Washer recovered first. He got up, gasped at his tiny size and squeaked away into the darkness. Bloh woke up just in time to see him disappear. The cockroaches slowly came back. There were whispers at first. That became excited talking and finally exploded into ecstatic cheering. They chanted, “Bloh the hero! He who chases away the clean! Hooray! Hooray!”
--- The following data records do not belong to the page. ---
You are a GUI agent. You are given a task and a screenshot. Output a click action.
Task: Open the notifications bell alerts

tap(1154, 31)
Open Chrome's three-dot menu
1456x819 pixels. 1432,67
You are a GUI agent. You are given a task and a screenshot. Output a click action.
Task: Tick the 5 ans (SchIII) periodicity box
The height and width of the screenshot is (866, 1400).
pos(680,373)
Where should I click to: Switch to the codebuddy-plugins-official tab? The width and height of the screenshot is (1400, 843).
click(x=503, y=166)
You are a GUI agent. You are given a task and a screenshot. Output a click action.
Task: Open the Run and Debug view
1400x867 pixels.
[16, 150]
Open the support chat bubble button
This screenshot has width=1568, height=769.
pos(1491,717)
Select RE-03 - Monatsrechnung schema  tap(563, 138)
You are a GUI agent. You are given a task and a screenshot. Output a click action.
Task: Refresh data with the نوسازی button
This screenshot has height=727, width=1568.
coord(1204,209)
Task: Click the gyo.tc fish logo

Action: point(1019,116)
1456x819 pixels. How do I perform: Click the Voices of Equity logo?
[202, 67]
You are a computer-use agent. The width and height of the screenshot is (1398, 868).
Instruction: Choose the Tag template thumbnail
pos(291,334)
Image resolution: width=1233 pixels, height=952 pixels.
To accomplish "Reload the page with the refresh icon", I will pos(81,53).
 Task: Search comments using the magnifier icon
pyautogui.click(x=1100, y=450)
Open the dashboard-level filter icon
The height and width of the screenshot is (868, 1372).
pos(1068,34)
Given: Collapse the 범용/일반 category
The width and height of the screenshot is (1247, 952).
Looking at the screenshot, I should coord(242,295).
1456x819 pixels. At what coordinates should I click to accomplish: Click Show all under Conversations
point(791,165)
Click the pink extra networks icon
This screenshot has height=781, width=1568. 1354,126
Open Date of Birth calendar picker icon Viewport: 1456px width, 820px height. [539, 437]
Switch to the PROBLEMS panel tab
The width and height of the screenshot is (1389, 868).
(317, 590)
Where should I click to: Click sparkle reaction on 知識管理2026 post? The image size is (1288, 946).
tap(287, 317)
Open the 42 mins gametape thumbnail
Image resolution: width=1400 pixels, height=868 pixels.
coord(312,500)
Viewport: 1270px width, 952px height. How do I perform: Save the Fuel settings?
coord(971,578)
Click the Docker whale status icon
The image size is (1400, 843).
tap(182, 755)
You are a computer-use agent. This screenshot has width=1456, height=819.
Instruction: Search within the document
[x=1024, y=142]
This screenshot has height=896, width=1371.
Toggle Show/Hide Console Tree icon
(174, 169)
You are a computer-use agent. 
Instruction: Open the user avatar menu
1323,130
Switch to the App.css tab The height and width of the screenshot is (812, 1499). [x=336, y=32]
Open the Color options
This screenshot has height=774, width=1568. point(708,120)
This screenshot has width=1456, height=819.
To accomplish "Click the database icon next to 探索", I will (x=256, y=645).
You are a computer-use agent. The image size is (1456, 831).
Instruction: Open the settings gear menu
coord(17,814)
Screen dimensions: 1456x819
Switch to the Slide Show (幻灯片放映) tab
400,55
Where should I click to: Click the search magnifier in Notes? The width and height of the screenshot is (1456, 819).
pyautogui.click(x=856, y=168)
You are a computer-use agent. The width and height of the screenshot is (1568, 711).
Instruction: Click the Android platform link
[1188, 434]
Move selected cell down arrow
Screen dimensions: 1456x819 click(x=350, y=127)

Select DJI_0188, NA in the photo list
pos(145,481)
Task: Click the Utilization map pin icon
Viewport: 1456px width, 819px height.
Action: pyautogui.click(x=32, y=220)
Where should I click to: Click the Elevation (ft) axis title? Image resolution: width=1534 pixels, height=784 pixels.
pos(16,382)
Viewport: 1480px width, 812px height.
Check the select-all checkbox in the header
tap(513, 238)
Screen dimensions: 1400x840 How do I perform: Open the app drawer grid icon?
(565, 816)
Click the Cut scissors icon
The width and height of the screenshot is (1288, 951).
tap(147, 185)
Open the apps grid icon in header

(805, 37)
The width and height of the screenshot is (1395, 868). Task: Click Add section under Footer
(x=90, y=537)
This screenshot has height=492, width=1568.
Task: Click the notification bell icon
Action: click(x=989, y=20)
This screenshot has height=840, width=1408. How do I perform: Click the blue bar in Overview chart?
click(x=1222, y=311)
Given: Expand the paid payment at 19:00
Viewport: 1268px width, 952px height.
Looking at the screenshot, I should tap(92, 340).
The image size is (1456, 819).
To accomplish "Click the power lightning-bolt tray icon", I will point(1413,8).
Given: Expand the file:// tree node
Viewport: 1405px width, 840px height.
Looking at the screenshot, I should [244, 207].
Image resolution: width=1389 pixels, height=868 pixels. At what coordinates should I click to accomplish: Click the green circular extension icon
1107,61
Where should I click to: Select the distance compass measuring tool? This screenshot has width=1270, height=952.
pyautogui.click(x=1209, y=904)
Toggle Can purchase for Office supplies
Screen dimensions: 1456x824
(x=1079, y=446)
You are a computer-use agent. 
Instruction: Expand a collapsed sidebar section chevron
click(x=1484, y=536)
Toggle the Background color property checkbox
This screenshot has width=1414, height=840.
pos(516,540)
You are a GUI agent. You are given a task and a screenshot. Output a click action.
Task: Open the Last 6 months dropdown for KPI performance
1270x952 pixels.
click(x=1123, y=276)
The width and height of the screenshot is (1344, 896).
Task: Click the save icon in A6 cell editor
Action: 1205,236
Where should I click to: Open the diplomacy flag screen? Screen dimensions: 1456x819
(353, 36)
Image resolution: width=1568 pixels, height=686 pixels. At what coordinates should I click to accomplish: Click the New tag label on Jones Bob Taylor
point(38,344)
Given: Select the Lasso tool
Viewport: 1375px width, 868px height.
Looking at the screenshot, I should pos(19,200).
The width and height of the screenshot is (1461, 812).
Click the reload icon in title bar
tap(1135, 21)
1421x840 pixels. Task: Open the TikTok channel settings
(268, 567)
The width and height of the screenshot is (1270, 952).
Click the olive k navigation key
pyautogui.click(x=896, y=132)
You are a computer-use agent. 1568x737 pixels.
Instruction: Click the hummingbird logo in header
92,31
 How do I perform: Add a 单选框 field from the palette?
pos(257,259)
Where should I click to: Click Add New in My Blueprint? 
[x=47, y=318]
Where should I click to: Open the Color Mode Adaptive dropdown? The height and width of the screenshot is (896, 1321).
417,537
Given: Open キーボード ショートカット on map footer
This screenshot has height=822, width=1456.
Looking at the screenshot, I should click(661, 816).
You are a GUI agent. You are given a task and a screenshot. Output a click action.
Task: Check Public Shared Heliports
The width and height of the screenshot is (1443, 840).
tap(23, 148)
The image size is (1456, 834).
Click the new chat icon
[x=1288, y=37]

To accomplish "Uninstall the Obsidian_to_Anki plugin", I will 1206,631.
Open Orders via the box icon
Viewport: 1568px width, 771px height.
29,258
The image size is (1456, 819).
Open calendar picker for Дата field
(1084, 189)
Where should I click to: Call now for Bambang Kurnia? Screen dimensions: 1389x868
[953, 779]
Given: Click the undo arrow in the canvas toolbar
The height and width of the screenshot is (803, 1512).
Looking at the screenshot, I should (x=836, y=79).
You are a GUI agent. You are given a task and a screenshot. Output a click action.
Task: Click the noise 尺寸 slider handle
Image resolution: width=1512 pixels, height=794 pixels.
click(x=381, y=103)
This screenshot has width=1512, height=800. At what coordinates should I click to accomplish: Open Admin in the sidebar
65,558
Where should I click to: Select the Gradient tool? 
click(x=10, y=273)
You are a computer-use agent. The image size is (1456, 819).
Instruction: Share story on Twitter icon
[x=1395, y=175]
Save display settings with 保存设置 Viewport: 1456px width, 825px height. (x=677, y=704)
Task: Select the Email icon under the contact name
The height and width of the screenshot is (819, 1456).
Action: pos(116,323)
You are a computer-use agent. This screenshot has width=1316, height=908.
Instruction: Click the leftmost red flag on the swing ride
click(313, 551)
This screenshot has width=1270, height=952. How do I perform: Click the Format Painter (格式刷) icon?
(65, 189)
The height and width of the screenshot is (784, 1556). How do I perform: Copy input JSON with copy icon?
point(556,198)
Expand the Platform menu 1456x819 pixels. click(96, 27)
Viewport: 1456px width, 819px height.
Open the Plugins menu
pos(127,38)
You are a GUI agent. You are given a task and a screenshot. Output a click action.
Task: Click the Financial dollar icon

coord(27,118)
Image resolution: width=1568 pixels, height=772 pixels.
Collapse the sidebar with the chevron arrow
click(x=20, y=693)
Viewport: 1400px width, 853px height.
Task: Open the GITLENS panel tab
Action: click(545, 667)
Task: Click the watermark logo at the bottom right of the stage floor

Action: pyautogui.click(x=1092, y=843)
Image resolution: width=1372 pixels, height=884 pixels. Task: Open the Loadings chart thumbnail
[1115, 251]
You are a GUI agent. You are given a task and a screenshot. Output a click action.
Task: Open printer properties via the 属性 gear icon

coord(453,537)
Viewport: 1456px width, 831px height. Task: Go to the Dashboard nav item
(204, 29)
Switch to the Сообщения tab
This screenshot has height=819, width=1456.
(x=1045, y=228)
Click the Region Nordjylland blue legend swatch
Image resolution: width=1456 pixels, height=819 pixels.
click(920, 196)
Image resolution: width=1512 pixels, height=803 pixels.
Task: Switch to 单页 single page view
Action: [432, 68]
Sometime later, Bloh was sitting at a large dining table. The Ruler-King was busy making a toast for the celebration feast.
“As we all know, Bloh was an inconspicuous piece of stationary, he always minded his own business but unfortunately his unfortunate condition could not be tolerated. He was banished and shunned but when the people needed him most, he was still there for them- selfless as ever. As promised, he has been granted amnesty and very, very generous treasure.”
The king paused while everyone at the feast cheered. He nodded in acknowledgement and went on, “As well as helping our good neighbours the cockroaches and defeating the evil that pestered them, he has also miraculously lost his disorder. Isn’t that right, Bloh?”
“It sure is, your royal Ruliest of rulers,” beamed Bloh joyfully.”
“Well there you go,” said the king, “all’s well that ends well. Please celebrate with me this auspicious occasion. Cheers!”
They all connected glasses. For a while the only sound that was heard was that of clinking cutlery and crockery as they all enjoyed their meals. The King held his glass up to drink when he stopped as if he had just remembered something.
“By the way, Bloh “said the King.
“Yes, your highness?”
“I spoke to the other council members and you’re banished. The people of my kingdom say that your albino skin scares the clutch-pencil-lead babies.” the King continued eating.
Bloh was silent for a moment before he spoke (still remembering his manners),
“<Fuuuuuuuuuuuuuuuuuuuuuu->”


The End


The morals to this story:

  1. Passive curiosity doesn’t exist. It is just something made up by shamans who try to seem mystical or are just stoned.

  2. Remember to never have Tourette syndrome unless you can <******> be bad-ass at it as well.

  3. Albinos are people too… unless they are paperclips.